Bolzaneto – Le regole della democrazia e quelle del rugby

Massimo Calandri, autore di “Bolzaneto. La mattanza della democrazia”(prefazione di G. D’Avanzo, Derive Approdi, Roma 2008, pp. 252, euro 15,00) è nato nel 1963. Da ragazzo sognava di fare il giornalista e ha cominciato a scrivere su Il Lavoro sin dal 1981 quando di anni ne aveva soltanto 18. Nel ’92 è stato assunto da la Repubblica dove, per le pagine genovesi, ha scritto e scrive di cronaca nera e giudiziaria. Un osservatorio privilegiato per una realtà che cambia rapidamente. Non c’è bisogno di scomodare Marx per sapere che la cronaca giudiziaria è la rappresentazione più efficace di una società. Se si cerca di scavare alla ricerca dei suoi riferimenti o dei suoi modelli, Calandri risponde sorridendo che per lui è stato importante il rugby, uno sport che ha praticato a lungo, a proposito del quale scrive su riviste specializzate, e che, nel tempo libero, ancora insegna ai bambini del Cus Genova, il club dove in passato giocava. Il rug by? Ma cosa c’entra con le storie del G8 e di Bolzaneto su cui ha scritto il libro o con la Diaz a cui ha dedicato su Repubblica tante delle sue cronache?

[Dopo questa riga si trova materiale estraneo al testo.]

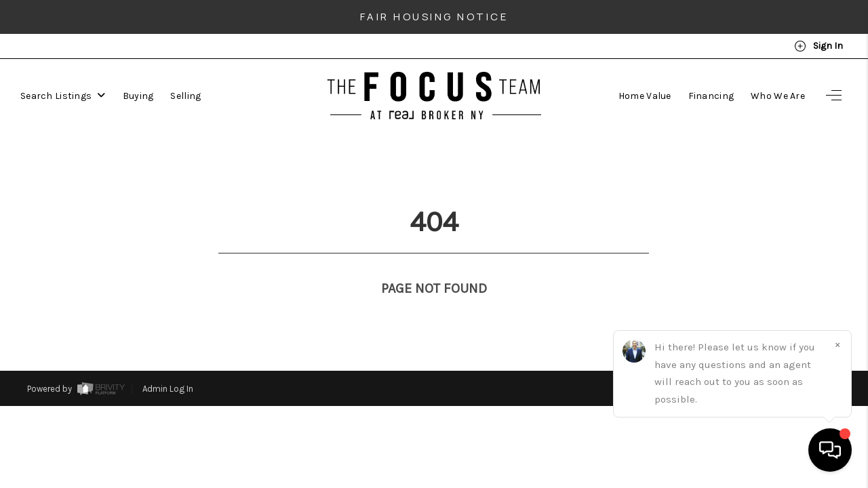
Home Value (645, 96)
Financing (711, 96)
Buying (138, 96)
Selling (185, 96)
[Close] (837, 344)
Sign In (818, 46)
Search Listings (63, 96)
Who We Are (778, 96)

C’entra ma tocca al lettore scoprirlo.


“Bolzaneto” comincia dalla fine, dalla sera del 14 luglio 2008, quando nell’aula bunker viene data lettura della sentenza a proposito dei sequestri e delle torture avvenute nella caserma carcere di Bolzaneto tra venerdì 20 e lunedì 23 luglio 2001. Tre giorni in cui tutto è incerto o quasi: dal numero dei reclusi – più di 250 ma quanti di più? – ai presenti addetti alla loro mortificazione, ai ruoli di costoro: dirigenti, collaboratori, esecutori. Tre giorni che per essere ricostruiti hanno richiesto 7 anni di inchiesta di cui 4 spesi per 200 udienze. Perché un tempo così lungo? Perché quei tre giorni non erano frutto del caso, un “incidente” prodotto e aggravato dai fatti terribili che avevano segnato il G8. Al contrario: quei tre giorni, quando la caserma di Bolzaneto diventa un “non luogo”, un’area “posta fuori dell’ordinamento giuridico, al di fuori delle regole del diritto penale e del diritto carcerario”, erano stati preventivati proprio così; con menzogne e malizie messe in opera molto tempo prima dei fatti.
Calandri le individua una per una, da quelle più esplicite a quelle che paiono frutto di balordaggine ma che con le altre giocano a produrre uno stesso risultato: una zona franca dove mortificare, terrorizzare, torturare. Non conta se poi l’impianto accusatorio costruito contro i detenuti per giustificarne la detenzione crollerà nella maggior parte dei casi; del resto non era quello il suo scopo.
Calandri racconta i sette anni durante i quali, contro l’ostinazione delle parti civili e la pervicacia dei magistrati, si è alzato il muro quasi impenetrabile delle forze di polizia, della penitenziaria, dei carabinieri, gregari e superiori: lo stato o almeno una sua parte.
E il rugby? E’ uno sport duro, anche violento ma dove alla fine vincitori e sconfitti si stringono la mano. E’ il momento della verità, un modo per dichiarare la fedeltà alle regole. Necessario se si vuole continuare a giocare insieme.
Per favore leggetelo e troviamo luoghi dove parlarne.